Au soutien de son appel, M. [I] indique avoir régulièrement payé les loyers convenus sans aucun incident du mois de mai 2010 à celui de juin 2021, mais qu'à partir du mois de mars 2021, il a informé la bailleresse de l'existence de nombreux désordres rendant le logement impropre à sa destination, parmi lesquels une fuite des eaux usées provenant des WC des voisins du dessus, se déversant dans sa cuisine. Il fait valoir que le maire de [Localité 3] a pris un arrêté le 27 avril 2022, mettant en demeure le propriétaire et le syndic de rechercher les réseaux fuyards et de reprendre le mur de la cuisine de l'appartement ; M. [I] expose que les travaux ne sont cependant pas exécutés à ce jour et que seule a été remise en place une fenêtre qui s'était désolidarisée du mur. Indiquant que l'humidité est de 100 % dans la quasi-totalité des pièces du logement et qu'il demeure une fuite des eaux usées dans la cuisine provenant des WC des voisins du dessus, M. [I] indique vivre dans un logement impropre à l'habitation et insalubre.
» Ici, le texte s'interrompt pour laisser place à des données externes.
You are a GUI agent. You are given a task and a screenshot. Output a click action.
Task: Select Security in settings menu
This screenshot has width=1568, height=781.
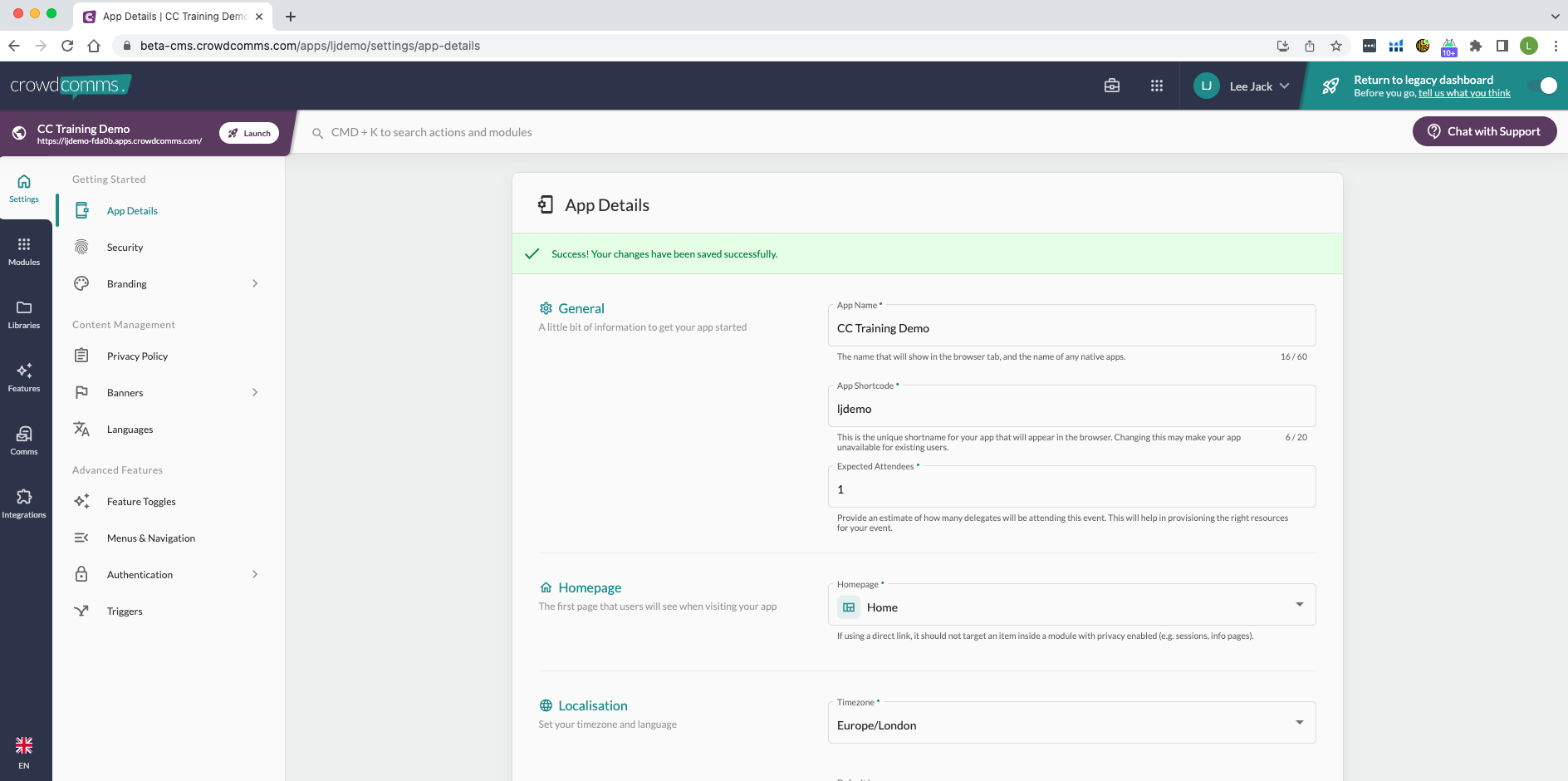[125, 248]
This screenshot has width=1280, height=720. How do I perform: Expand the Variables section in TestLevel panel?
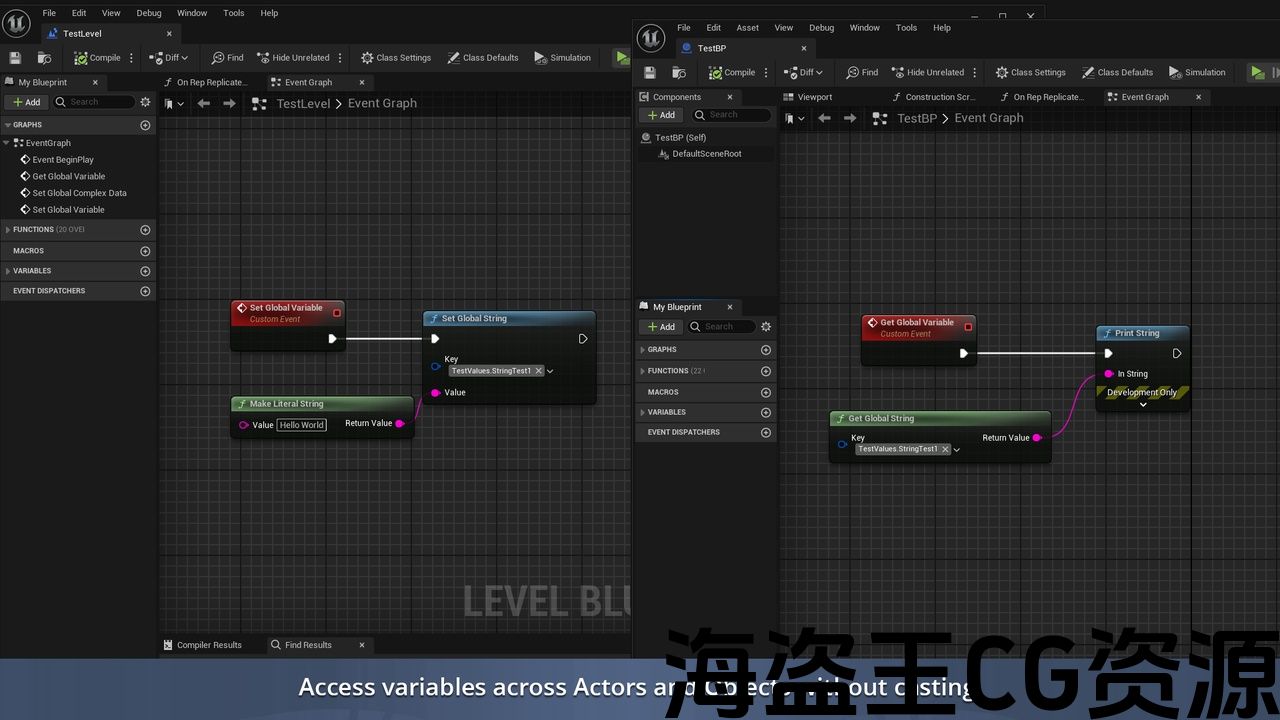(x=8, y=271)
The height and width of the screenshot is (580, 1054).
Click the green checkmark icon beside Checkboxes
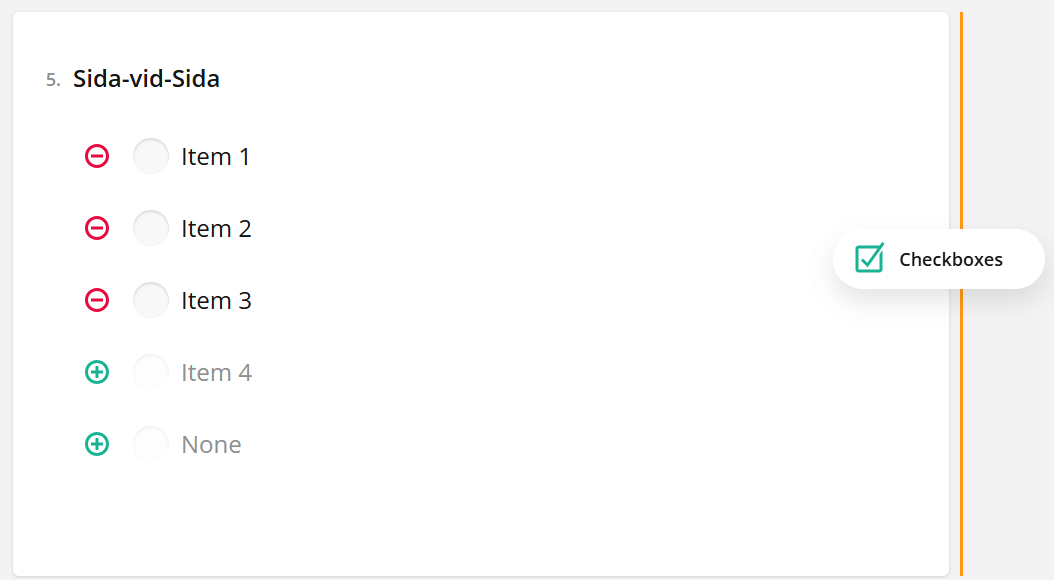click(869, 258)

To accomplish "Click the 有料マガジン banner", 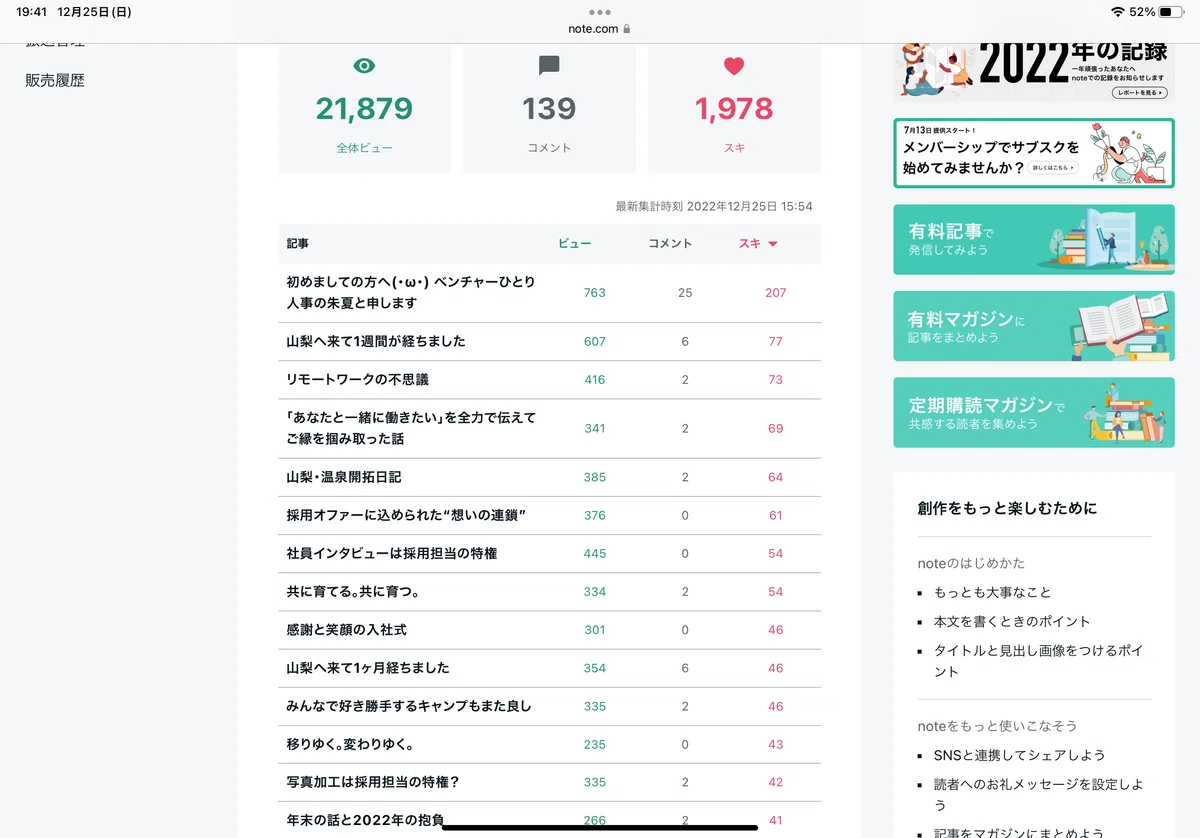I will click(x=1034, y=326).
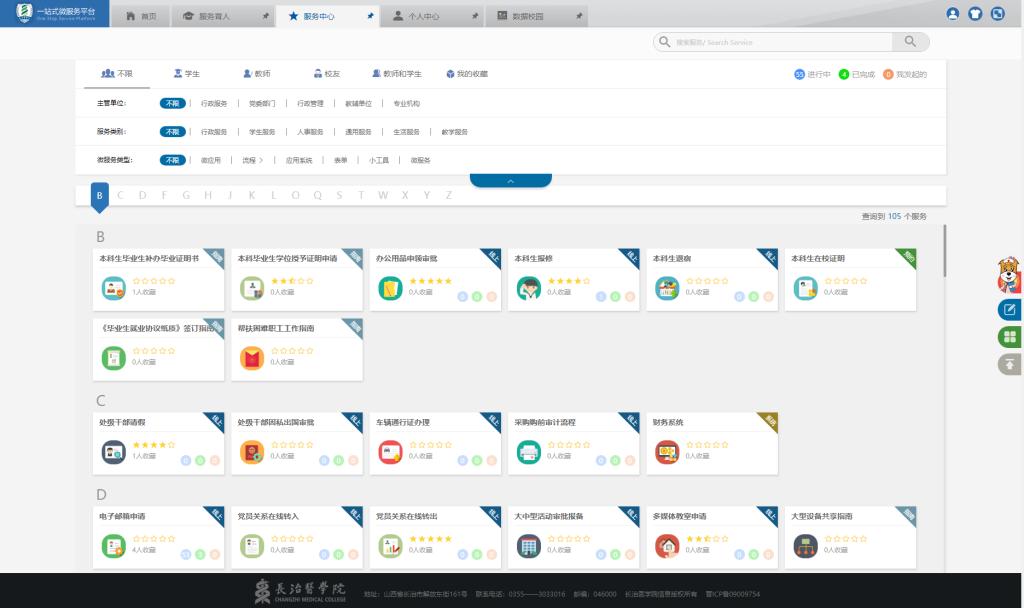The width and height of the screenshot is (1024, 608).
Task: Collapse the filter panel with the up chevron
Action: pos(510,181)
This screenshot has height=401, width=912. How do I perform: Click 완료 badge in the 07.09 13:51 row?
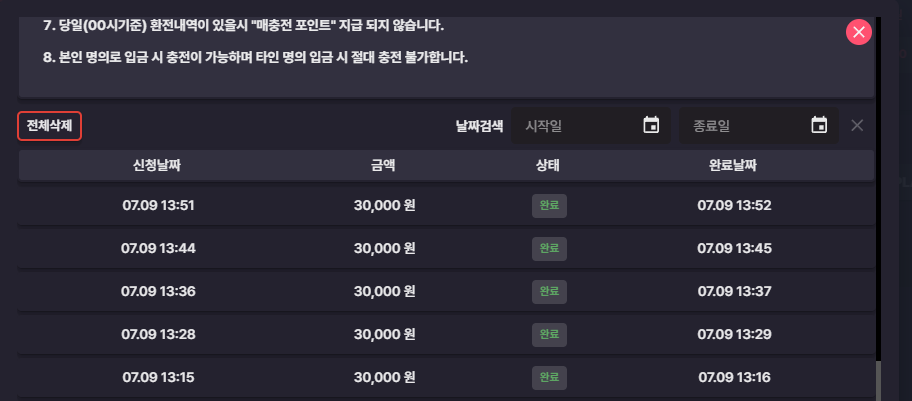(549, 206)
Il expose également que, par un procès-verbal de constat établi le 31 août 2023, un huissier de justice a relevé divers désordres puis il indique que la bailleresse ayant effectué partiellement les travaux de remise en état, il a lui-même consenti à payer l'intégralité des loyers ; à ce titre, il a adressé un chèque de banque d'un montant de 9.515,55 euros au conseil de la bailleresse, l'agence ORPI qui gère l'appartement l'ayant informé qu'elle n'était plus le mandataire de la bailleresse. Il indique que ce chèque a été encaissé sur le compte personnel de Mme [R] le 12 octobre 2023 mais qu'il n'a pas été tenu compte de ce paiement dans le décompte arrêté au 31 janvier 2024. Il indique également qu'à la suite des travaux de gros 'uvre effectués par la bailleresse, le maire de [Localité 3] a pris un arrêté le 20 novembre 2023 indiquant que les loyers et indemnités d'occupation seront à nouveau dus à compter du mois de décembre 2023. M. [I] fait également valoir qu'il a conclu un accord avec Mme [R] pour que la somme sollicitée au titre de la régularisation des charges, à hauteur de 1.997,61 euros, soit réglée par mensualités de 200 euros. Il considère qu'il lui est due la somme de 15.000 euros à titre de dommages-intérêts pour les troubles de jouissance qu'il a subis en raison des désordres de l'appartement.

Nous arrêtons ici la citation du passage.